Montréal — Le chef du Parti vert du Québec, Alex Tyrrell, appelle le Canada à défier ouvertement les menaces commerciales de Donald Trump et à venir en aide à Cuba, alors que l’île fait face à une crise énergétique et humanitaire imminente.
Dans une déclaration transmise vendredi, Tyrrell indique avoir rencontré plus tôt dans la journée Susana Malmierca Benítez, consule générale de Cuba au consulat cubain de Montréal. Quelques heures avant cette rencontre, l’administration Trump annonçait son intention d’imposer des tarifs punitifs à tout pays vendant du pétrole à Cuba — une décision qui, selon Tyrrell, vise à étendre le blocus américain bien au-delà des frontières des États-Unis.
Selon les informations relayées par le chef du Parti vert du Québec, aucune cargaison de pétrole n’est actuellement en route vers Cuba. Le pays disposerait de moins de deux semaines de réserves énergétiques, alors qu’il subissait déjà des pénuries, des pannes d’électricité récurrentes et une insécurité alimentaire accrue. La fin des livraisons en provenance du Venezuela, ancien principal fournisseur, aurait aggravé la situation.
Tyrrell affirme que ces pressions économiques constituent une tentative délibérée « d’affamer le peuple cubain pour le retourner contre son propre gouvernement », qualifiant la stratégie de génocidaire. Il soutient que les sanctions américaines cherchent avant tout à imposer le capitalisme à un pays qui, depuis des décennies, résiste à l’hégémonie américaine.

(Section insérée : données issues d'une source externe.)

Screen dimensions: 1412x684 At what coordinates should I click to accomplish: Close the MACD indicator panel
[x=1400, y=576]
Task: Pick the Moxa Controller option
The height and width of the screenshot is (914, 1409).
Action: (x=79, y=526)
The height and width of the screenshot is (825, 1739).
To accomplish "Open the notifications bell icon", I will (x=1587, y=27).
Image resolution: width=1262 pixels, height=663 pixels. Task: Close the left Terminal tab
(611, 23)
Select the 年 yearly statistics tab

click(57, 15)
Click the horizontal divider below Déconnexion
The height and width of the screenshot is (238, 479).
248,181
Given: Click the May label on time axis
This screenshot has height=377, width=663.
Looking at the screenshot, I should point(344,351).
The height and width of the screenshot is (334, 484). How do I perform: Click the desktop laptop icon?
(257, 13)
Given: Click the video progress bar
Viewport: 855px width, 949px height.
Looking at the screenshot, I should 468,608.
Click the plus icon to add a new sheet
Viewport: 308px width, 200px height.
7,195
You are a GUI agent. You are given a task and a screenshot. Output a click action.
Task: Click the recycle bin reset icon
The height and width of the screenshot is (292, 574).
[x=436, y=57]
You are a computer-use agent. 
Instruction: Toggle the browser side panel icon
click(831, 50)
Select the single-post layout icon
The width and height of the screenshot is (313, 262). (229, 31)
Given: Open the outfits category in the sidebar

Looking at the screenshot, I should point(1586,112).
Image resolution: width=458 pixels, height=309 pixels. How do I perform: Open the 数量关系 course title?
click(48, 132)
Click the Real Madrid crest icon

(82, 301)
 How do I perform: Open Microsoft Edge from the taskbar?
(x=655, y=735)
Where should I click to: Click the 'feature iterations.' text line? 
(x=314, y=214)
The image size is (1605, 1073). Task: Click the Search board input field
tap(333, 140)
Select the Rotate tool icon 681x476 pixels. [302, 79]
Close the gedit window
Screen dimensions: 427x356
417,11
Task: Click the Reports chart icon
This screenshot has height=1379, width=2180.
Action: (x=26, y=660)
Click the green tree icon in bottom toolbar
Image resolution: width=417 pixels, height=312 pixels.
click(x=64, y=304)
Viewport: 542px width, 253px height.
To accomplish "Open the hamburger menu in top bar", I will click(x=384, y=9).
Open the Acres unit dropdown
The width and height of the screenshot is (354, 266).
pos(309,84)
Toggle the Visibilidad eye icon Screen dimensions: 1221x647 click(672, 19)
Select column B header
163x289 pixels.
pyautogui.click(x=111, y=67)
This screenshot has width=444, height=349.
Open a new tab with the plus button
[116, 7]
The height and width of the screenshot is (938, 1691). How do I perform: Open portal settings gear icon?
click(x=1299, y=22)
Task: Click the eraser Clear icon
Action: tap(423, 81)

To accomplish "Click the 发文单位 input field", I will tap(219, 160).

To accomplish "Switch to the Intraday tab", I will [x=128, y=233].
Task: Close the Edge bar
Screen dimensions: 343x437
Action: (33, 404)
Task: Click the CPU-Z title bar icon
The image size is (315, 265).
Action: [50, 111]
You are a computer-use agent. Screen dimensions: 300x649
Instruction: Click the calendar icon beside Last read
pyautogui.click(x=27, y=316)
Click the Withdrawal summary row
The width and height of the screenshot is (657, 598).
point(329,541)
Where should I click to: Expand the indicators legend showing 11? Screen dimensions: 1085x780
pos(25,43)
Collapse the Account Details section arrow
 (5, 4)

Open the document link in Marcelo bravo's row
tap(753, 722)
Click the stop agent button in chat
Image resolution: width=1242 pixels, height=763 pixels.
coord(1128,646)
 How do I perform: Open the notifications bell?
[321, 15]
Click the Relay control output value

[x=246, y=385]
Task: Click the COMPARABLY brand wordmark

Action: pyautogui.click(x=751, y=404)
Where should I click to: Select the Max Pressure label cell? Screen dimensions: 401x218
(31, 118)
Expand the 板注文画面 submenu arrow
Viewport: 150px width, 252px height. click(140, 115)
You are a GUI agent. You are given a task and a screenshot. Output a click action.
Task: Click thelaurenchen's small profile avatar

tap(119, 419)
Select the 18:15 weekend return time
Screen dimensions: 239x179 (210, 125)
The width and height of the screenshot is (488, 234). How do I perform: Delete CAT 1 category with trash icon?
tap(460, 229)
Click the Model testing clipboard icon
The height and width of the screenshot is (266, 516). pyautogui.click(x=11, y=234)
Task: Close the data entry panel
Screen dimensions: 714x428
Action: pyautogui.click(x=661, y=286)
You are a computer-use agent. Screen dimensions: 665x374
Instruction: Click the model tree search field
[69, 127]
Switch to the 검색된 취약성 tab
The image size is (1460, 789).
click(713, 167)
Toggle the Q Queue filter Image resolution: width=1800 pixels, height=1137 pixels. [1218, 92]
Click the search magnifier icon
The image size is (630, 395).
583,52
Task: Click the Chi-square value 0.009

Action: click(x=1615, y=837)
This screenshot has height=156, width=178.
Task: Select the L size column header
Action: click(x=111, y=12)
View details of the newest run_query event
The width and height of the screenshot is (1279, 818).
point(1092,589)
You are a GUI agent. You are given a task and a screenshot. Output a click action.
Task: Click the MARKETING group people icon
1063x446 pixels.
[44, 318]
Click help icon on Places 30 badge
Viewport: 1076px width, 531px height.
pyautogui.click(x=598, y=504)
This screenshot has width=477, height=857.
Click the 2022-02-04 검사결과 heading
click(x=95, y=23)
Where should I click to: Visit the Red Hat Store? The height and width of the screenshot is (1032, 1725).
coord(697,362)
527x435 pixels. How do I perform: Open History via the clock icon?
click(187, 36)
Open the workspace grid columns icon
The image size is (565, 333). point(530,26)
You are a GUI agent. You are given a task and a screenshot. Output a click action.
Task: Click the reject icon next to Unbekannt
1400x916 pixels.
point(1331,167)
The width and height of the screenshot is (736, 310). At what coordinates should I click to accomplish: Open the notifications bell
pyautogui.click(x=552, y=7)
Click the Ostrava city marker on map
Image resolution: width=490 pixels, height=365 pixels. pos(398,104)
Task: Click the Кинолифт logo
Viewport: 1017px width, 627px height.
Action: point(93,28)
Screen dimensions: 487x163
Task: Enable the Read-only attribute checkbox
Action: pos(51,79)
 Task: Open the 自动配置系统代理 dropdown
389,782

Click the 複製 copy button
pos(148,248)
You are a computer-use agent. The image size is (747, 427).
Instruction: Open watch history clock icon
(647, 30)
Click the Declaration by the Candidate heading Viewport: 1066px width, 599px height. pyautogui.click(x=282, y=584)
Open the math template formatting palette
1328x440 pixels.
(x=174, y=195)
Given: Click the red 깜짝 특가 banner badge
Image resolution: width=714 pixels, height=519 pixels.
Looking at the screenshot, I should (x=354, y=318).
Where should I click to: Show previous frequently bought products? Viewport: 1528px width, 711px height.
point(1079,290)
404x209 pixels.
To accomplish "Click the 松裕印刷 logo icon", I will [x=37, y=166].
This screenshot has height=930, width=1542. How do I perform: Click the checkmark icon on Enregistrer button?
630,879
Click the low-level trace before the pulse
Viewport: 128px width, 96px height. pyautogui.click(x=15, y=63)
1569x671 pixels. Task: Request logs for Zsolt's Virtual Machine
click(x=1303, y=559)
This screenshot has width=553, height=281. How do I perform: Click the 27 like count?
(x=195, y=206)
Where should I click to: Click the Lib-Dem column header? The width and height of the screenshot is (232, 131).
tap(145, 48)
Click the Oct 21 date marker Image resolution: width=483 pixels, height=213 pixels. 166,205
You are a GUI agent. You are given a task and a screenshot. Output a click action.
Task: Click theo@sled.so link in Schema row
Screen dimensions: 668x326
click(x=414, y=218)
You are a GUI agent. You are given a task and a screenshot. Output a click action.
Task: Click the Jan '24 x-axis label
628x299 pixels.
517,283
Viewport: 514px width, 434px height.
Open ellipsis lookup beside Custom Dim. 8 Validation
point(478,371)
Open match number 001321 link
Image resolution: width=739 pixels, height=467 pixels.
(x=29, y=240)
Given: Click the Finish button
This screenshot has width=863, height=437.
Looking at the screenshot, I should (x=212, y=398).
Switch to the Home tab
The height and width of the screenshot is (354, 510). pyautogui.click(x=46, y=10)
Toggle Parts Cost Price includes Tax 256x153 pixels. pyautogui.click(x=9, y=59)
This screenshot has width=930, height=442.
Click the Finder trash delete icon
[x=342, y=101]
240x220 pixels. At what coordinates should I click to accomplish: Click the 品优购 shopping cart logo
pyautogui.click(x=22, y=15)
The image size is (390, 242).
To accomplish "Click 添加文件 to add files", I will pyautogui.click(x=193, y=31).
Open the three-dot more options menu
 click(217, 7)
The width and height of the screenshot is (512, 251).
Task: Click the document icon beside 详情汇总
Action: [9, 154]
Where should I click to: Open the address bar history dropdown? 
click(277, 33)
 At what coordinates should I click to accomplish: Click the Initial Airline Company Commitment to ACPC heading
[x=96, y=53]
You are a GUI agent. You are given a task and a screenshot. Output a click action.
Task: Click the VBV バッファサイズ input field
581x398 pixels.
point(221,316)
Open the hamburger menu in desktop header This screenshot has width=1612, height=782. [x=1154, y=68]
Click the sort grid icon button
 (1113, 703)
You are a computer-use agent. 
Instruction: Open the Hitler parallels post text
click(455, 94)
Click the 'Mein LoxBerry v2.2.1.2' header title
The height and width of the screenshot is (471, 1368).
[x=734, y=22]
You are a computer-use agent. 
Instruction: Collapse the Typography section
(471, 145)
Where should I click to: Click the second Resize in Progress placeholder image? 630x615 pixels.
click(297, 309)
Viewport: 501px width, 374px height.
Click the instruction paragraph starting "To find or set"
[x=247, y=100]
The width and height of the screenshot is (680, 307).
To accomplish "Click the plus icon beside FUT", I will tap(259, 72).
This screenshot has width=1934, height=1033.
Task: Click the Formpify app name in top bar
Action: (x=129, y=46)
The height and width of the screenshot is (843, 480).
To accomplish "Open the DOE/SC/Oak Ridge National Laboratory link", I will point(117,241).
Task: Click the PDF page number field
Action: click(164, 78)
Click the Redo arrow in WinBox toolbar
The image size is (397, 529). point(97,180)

Le chef écologiste dit avoir visité Cuba à l’automne dernier et avoir été témoin de coupures d’électricité fréquentes ainsi que de graves pénuries de médicaments, de nourriture et de biens essentiels. L’inflation galopante et l’effondrement du tourisme pendant la pandémie de COVID-19 ont, selon lui, réduit drastiquement l’entrée de devises étrangères. « Ces difficultés ne sont pas le résultat de décisions internes, mais bien de sanctions américaines destinées à punir Cuba pour son choix du communisme », affirme-t-il.
Rappelant les liens étroits entre Ottawa et La Havane, Tyrrell souligne que près d’un million de Canadiens visitent Cuba chaque année. « Les Canadiens utilisent ses services touristiques, consomment ses ressources et profitent de sa culture. Cette relation crée une responsabilité particulière », avance-t-il.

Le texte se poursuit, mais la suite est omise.